Let $(\Omega,\mathcal{F},P)$ be a probability space. Let $W:[0,\infty)\times \Omega\rightarrow\mathbb{R}$ be a standard Brownian motion. Is it true that for all $x\in\mathbb{R}$ there exists $\omega\in\Omega$ such that $W(1,\omega)=x$?
I do not know if the question has a positive or negative answer. I know that $P(W(1)\in [a,b])>0$ for all real numbers $a<b$, but I do not think that suffices. I have no idea on how to prove the existence of such an $\omega$, since it seems to me that the proof may use an explicit form of $\Omega$.

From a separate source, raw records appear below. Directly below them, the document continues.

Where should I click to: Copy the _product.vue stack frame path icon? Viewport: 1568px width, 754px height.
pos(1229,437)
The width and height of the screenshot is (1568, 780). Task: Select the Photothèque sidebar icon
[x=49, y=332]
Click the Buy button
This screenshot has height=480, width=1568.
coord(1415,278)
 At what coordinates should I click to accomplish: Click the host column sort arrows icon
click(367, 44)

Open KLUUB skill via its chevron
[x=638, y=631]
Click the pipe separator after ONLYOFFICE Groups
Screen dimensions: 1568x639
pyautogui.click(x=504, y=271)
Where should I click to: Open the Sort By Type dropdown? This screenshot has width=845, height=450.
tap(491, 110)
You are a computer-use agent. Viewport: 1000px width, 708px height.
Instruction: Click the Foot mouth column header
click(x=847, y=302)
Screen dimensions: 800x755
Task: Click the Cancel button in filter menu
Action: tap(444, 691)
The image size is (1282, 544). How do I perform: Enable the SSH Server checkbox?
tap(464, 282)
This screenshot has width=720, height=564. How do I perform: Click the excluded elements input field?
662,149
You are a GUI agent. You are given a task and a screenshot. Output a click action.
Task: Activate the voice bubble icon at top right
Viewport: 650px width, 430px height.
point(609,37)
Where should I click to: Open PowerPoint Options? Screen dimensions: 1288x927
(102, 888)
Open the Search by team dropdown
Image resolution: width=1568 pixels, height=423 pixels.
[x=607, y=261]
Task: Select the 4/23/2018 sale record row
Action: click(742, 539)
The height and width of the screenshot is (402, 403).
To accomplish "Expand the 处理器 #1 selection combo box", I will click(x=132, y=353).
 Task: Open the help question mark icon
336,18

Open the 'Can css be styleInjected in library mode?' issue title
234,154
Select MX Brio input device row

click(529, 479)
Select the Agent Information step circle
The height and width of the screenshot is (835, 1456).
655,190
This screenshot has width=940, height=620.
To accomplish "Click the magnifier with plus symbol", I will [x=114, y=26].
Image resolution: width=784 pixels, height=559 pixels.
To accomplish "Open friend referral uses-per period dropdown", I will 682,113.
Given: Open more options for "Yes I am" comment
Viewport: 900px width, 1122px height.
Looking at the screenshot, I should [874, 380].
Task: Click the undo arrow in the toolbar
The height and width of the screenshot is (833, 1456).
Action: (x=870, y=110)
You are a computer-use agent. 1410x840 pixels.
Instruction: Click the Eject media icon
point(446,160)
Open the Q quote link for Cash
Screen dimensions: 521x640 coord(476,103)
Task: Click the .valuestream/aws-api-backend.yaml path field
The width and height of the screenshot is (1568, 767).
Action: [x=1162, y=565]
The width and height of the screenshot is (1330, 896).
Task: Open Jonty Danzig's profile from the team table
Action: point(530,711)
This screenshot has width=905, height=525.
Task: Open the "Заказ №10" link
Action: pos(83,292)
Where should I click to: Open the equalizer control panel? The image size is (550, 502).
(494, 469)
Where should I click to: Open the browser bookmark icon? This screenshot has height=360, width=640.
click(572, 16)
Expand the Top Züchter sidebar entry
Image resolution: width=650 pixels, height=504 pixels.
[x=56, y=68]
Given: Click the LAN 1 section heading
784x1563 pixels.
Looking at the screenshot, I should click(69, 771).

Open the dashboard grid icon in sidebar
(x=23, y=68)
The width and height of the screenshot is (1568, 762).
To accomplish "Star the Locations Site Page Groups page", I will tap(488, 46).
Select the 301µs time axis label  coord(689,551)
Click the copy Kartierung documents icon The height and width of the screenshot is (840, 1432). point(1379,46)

EDIT: As I read in a comment below, this statement is not true. My doubt came from reading the proof of Lemma 5.22 in An Introduction to Computational Stochastic PDEs. The step I do not completely understand is the following: from $E[W(t)|W(1)]=t \,W(1)$, where $W$ is a Brownian motion and $0\leq t\leq 1$, it is stated that $E[W(t)|W(1)=0]=0$.
One of the possible definitions that I studied for $E[W(t)|W(1)]$, and in general for $E[X|Y]$, where $X$ and $Y$ random variables, is $E[X|Y](\omega):=E[X|Y=Y(\omega)]$, where $E[X|Y=y]=\int_{\mathbb{R}} x\,P_{X|Y=y}(dx)$, being $P_{X|Y=y}$ the $P_Y$-unique probability satisfying $P(X\in A,Y\in B)=\int_B P_{X|Y=y}(A)\,P_Y(dy)$.
In this example, $E[W(t)|W(1)=W(1)(\omega)]=E[W(t)|W(1)](\omega)=t\,W(1)(\omega)$. I understand that, if $W(1)(\omega)=0$ for some $\omega\in\Omega$, then $E[W(t)|W(1)=0]=t\cdot 0=0$. But if for our particular probability space $(\Omega,\mathcal{F},P)$ and our particular Brownian motion $W$ there is no $\omega$ satisfying $W(1)(\omega)=0$, then I do not see that $E[W(t)|W(1)]=t\,W(1)$ implies that $E[W(t)|W(1)=0]=0$.
Could you explain this to me using probability theory, and not just "intuition"?